The process details of the invention are provided in the examples given below, which are provided by way of illustration only and therefore should not be construed to limit the scope of the invention.

EXAMPLES

Crystalline Form-I of Crisaborole:

Example-1:

Crisaborole (100gm) was dissolved in acetic acid (800ml) at 25-35°C, raise the reaction mass temperature at 45-50°C and stir for 10-15 min. Filter the reaction mass and wash with acetic acid (200ml). Filter the reaction mixture was allowing to cool at 35-40°C, seeded with Crisaborole Form-I (0.8% seeding) and maintained at 35-40°C for 15-30 min. The reaction mixture was allowing to cool at 30-35°C and followed by additional seeded with Crisaborole Form-I (0.8% seeding). Further the reaction mass was allowing to cool at 20-25°C, followed by add with water (1000ml). The reaction mixture was stir for 30 to 60min at same temperature. The solid were filtered and washed with water (100ml), further followed by leaching with water (400ml) to give pure crystalline Form-I of Crisaborole.
Purity: = 99.8% (By HPLC)
Yield: 95% (95gm).

Example-2:

Crisaborole (150gm) was dissolved in acetic acid (1000ml) at 25-35°C, raise the reaction mass temperature at 45-50°C and stir for 10-15 min. Filter the reaction mass and wash with acetic acid (250ml). Filter the reaction mixture was allowing to cool at 35-40°C, seeded with Crisaborole Form-I (0.8% seeding) and maintained at 35-40°C for 15-30 min. The reaction mixture was allowing to cool at 30-35°C and followed by additional seeded with Crisaborole Form-I (0.8% seeding). Further the reaction mass was allowing to cool at 20-25°C, followed by add with water (1100ml). The reaction mixture was stir for 30 to 60min at same temperature. The solid were filtered and washed with water (150ml), further followed by leaching with water (500ml) to give pure crystalline Form-I of Crisaborole.
Purity: = 99.8% (By HPLC)
Yield: 96.33% (144.5gm).

Example-3:

Crisaborole (100gm) was dissolved in acetic acid (450ml) at 70°C. The mixture was cooled to 50°C to 55°C, seeded with Crisaborole Form-I (0.8% seeding) and maintained at that temperature for approximately 15 mints. The reaction mixture was then cooled to 47-53°C. followed by addition of water (450ml) over a period of 45 to 60 minute. The obtain reaction mixture was cooled to 25°C-30°C and stir for 2 to 4 hours. The solid were filtered and washed with water (100ml) to give pure crystalline Form-I of Crisaborole.
Purity: = 99.4% (By HPLC)
Yield: 87% (87gm).
,CLAIMS:WE CLAIM:
1. A process for the preparation of pure crystalline Form I of Crisaborole having purity of greater than 99.8%, which comprises the steps of:
a. dissolving the Crisaborole in an acetic acid at 45-50°C,
b. optionally treating the solution obtained in step-a) with seeding material,
c. cooling the reaction mass to a suitable temperature,
d. optionally adding a water to the solution obtained in step c),
e. isolating the pure crystalline Form-I of Crisaborole.

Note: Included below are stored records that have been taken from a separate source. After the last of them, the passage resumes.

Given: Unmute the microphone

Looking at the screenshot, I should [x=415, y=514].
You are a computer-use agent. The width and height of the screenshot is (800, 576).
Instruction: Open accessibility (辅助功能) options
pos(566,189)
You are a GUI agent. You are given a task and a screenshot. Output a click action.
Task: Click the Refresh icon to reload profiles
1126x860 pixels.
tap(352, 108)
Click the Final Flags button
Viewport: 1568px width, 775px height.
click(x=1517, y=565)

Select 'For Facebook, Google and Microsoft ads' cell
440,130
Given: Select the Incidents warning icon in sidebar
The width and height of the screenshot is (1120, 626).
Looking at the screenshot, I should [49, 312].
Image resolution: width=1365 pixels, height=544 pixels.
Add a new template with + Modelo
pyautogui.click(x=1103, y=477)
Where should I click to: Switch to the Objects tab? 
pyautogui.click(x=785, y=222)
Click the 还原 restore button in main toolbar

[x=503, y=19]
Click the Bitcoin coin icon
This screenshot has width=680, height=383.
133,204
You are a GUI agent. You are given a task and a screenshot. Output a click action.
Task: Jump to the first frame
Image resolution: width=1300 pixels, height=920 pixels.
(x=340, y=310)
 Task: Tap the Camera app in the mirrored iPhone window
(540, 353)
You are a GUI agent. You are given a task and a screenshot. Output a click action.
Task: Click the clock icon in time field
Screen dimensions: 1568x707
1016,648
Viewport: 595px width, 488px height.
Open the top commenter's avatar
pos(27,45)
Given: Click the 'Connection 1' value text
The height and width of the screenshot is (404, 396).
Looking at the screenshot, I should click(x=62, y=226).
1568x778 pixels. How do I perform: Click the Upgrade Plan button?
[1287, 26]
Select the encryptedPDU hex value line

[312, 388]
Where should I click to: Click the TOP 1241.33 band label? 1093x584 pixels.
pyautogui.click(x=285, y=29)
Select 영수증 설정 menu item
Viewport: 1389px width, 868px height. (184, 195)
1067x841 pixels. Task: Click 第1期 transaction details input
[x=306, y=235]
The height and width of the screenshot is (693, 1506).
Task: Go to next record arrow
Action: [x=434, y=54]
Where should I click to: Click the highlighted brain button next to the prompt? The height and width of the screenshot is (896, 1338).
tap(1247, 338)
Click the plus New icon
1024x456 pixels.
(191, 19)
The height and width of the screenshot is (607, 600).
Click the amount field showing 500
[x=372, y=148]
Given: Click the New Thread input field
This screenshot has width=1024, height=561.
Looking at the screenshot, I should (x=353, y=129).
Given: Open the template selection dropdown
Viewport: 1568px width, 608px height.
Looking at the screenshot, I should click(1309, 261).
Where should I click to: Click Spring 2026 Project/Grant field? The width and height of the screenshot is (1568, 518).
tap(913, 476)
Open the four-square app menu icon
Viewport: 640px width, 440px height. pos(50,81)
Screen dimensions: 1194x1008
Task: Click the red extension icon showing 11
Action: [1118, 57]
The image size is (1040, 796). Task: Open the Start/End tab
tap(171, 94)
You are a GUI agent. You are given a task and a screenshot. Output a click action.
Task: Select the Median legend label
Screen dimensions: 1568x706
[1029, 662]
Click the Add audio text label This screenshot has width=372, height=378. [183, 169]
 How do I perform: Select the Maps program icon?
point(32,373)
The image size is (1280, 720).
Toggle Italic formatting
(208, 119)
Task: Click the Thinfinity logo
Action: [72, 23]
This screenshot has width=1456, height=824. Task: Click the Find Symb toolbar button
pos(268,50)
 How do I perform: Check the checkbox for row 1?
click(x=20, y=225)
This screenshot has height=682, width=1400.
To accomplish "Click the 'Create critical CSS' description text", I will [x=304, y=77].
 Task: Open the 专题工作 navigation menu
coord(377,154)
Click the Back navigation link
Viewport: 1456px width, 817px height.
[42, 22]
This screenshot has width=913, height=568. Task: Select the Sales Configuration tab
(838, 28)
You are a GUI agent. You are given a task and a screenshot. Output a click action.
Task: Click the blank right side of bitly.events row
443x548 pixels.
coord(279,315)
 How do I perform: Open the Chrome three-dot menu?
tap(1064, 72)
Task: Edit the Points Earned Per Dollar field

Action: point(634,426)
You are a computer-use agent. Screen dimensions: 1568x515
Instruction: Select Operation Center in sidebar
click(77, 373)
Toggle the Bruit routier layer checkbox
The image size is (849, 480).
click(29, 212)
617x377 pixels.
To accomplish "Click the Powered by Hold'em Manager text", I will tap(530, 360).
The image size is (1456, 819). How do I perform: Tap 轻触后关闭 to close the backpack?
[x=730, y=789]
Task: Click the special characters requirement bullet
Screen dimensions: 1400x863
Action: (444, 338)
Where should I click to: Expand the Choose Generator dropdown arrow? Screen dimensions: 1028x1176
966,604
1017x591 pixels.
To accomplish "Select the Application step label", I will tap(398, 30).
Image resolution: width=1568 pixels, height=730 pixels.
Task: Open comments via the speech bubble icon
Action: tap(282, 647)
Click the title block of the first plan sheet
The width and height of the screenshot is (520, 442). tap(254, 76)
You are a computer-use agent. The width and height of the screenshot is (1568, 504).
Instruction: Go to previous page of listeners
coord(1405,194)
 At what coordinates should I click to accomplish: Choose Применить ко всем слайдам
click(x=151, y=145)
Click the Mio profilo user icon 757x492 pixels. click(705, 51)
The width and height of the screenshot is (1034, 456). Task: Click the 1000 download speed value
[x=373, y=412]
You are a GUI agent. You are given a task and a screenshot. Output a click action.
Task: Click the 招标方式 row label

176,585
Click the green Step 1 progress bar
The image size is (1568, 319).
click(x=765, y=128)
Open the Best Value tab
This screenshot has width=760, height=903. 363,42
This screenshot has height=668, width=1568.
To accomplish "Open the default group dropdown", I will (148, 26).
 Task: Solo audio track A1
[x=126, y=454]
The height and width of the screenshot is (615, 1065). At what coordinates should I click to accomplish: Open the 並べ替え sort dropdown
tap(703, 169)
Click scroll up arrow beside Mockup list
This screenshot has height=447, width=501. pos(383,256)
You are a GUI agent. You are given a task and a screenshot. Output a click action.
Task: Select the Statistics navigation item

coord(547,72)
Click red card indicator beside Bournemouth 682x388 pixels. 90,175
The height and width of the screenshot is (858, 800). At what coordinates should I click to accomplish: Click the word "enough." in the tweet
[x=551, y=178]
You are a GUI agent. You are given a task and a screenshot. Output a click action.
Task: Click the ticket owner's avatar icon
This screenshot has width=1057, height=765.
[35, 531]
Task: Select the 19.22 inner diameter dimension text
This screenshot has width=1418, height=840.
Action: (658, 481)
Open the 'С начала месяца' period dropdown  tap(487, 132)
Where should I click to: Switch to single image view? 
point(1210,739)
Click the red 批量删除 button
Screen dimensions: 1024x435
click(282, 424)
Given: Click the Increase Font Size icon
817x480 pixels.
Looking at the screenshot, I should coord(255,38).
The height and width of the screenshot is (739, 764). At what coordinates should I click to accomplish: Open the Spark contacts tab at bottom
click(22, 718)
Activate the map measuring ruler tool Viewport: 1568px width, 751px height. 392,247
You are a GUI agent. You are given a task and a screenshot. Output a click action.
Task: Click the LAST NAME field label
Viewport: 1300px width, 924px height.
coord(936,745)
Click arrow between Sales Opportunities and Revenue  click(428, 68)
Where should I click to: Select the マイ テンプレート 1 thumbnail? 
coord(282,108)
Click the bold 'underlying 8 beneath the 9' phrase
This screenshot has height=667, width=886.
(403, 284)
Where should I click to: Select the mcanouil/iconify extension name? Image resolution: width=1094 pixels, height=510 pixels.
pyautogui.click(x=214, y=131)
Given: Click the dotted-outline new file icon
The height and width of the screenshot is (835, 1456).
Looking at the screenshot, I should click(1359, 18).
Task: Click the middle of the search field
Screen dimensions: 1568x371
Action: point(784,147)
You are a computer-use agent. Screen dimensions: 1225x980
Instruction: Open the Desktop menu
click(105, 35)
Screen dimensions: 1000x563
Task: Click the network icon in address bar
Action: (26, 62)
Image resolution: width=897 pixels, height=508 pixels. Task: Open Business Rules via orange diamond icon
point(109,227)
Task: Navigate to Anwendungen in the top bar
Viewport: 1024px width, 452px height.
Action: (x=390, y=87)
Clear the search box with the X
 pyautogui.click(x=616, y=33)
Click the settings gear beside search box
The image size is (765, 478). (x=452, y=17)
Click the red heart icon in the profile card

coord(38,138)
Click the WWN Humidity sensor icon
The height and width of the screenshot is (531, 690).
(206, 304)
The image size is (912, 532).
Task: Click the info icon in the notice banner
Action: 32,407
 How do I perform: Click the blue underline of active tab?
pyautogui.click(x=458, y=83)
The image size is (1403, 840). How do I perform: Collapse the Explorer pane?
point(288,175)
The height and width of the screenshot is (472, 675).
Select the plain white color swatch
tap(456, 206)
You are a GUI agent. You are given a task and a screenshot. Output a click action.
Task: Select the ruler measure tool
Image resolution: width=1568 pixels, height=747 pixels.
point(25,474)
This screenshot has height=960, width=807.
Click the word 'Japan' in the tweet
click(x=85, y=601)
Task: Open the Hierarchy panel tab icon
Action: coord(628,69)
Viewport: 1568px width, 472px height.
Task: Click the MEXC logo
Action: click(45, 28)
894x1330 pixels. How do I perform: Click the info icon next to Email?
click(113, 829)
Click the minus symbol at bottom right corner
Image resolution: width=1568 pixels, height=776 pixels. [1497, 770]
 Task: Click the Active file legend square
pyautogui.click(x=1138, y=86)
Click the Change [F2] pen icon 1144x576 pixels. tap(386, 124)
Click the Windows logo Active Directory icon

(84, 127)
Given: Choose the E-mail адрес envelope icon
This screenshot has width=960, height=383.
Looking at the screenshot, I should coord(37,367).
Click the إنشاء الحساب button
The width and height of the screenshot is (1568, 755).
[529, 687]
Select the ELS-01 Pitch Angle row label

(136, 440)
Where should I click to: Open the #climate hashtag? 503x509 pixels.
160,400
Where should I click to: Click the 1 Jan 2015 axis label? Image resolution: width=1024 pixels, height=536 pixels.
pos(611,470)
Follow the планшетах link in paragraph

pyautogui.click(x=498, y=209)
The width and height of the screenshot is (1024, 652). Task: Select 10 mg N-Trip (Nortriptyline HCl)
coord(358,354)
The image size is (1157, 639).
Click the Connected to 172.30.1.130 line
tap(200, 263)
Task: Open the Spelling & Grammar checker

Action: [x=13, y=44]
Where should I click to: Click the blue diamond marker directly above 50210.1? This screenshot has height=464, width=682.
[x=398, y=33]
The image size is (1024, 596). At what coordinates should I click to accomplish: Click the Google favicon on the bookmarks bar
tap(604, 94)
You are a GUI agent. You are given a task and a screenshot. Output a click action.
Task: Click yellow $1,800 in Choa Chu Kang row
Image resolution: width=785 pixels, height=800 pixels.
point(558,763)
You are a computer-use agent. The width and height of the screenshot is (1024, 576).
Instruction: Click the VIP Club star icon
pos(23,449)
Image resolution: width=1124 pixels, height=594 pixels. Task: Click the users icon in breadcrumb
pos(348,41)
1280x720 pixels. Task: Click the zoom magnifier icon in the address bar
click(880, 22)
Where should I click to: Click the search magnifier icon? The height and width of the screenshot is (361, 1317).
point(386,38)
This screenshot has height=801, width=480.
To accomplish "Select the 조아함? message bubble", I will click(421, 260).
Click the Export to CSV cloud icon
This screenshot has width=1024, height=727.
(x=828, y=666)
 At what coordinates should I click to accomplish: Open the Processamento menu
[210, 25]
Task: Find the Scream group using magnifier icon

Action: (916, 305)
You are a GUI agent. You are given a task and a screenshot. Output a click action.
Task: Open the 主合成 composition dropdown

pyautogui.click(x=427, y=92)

2. The process as claimed in claim 1, wherein the suitable temperature ranges at 30-45°C, preferably suitable temperature ranges at 35-40°C.

3. The process as claimed in claim 1, wherein the desbromo alcohol impurity (I) is controlled to below 0.15% level, where desbromo alcohol impurity (I) is less than about 0.15% or less than about 0.05 % or less than about 0.005 % or less than about 0.009 or less than about 0.0001.